Australian casualties during the fighting around Oivi and Gorari amounted to 121 killed and 225 wounded. In addition, there were also a large number of soldiers who became non-battle casualties due to disease. Against this, the Japanese lost around 430 killed and around 400 wounded, and a large amount of war materiel, including 15 artillery pieces. Additionally, the resultant need to cross the river – which was up to 100 m wide in some places – as the Japanese withdrew further had the added effect of causing more losses due to drowning, with Horii himself becoming a victim of this fate as he attempted to raft and then canoe towards Giruawa. In analysing the battle, author Peter Brune later wrote that Horii had erred in choosing to mount a stand around Gorari, with the ground beyond the Kumusi seemingly offering better defensive characteristics.

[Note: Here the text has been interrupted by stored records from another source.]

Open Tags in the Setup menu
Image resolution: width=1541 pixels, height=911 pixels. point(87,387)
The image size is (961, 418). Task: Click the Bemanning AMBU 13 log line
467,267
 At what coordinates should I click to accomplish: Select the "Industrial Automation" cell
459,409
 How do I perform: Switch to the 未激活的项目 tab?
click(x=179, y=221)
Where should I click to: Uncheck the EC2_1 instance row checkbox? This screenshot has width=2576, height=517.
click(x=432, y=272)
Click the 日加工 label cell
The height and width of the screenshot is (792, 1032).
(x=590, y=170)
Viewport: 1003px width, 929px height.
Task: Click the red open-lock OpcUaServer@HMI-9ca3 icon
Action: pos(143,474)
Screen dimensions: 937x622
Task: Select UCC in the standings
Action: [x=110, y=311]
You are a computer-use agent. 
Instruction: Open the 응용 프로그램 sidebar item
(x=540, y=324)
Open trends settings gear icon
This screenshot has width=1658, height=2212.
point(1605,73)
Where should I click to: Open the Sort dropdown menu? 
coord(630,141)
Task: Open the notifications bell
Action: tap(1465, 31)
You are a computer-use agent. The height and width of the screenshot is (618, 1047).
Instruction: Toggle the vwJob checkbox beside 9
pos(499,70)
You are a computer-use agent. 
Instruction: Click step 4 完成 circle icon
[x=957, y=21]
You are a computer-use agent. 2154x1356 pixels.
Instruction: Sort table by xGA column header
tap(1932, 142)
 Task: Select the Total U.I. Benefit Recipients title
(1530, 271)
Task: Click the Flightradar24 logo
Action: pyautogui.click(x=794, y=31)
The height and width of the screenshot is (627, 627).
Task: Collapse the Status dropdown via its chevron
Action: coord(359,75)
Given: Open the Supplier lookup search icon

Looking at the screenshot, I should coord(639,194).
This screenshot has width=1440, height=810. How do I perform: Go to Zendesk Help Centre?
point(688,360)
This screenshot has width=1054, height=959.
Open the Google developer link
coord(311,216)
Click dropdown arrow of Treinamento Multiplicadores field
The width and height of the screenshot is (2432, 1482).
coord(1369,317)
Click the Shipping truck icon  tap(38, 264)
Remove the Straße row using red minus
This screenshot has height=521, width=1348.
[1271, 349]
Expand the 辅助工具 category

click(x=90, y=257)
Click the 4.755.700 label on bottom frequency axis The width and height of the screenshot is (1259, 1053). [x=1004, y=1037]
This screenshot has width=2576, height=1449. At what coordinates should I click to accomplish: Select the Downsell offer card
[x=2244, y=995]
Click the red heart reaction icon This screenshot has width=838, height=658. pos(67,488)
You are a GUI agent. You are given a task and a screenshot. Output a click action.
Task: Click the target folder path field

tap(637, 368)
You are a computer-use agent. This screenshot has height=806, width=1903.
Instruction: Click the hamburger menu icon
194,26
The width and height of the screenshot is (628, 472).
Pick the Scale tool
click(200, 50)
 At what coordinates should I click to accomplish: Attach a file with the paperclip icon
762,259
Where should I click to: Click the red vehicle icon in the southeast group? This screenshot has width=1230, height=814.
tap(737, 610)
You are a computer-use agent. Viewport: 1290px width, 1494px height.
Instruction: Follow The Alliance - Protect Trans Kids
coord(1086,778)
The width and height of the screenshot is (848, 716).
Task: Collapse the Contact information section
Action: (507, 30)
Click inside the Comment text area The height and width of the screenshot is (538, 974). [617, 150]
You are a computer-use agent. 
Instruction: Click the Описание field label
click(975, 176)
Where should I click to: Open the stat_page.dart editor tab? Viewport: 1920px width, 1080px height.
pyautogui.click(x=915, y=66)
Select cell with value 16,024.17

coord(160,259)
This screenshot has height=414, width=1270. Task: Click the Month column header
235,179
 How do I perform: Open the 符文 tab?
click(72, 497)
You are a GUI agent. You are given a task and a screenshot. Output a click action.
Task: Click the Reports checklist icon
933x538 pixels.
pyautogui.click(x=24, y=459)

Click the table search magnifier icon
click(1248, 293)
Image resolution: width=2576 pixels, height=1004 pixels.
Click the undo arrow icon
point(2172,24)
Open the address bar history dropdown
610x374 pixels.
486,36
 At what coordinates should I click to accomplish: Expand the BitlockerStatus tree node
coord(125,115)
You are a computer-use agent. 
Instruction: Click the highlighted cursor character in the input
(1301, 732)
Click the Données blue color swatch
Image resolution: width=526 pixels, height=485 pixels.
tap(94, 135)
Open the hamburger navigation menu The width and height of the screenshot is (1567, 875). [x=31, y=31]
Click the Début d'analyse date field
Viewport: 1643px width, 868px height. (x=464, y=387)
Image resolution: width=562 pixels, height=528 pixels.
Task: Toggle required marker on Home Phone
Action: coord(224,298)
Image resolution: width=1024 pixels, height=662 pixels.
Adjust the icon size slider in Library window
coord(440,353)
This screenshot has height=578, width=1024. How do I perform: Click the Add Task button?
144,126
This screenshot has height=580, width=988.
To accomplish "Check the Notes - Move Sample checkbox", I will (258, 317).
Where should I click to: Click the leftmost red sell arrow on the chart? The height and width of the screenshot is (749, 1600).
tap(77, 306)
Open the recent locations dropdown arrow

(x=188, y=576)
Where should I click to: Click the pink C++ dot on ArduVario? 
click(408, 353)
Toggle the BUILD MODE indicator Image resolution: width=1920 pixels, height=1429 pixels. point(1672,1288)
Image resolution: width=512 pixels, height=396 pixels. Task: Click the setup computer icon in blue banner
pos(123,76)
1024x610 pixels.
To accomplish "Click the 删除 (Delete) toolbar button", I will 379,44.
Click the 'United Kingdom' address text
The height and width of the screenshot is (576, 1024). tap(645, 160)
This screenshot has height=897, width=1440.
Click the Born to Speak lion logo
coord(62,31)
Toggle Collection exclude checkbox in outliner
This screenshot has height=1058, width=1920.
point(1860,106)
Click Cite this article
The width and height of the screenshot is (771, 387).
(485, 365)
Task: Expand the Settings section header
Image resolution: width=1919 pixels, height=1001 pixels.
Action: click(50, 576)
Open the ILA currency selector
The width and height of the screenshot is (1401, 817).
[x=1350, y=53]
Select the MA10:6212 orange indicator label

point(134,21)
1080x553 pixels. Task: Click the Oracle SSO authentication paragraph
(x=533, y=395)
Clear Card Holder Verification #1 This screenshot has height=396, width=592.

Nevertheless, Eustace Keogh writes that the Japanese defence had been conducted with "skill and determination" which had "made the Australians fight hard for their success". Additionally, Craig Collie and Hajime Marutani note that the Japanese retreat succeeded in slowing the Australian advance long enough to allow Japanese engineers to establish a strong defensive system around Buna, Gona, and Sanananda.

After the war, a battle honour was awarded to Australian units for their involvement in the fighting around Oivi and Gorari. This was designated "Oivi – Gorari". This battle honour was awarded to the 3rd, 2/1st, 2/2nd, 2/3rd, 2/25th, 2/31st, 2/33rd Infantry Battalions.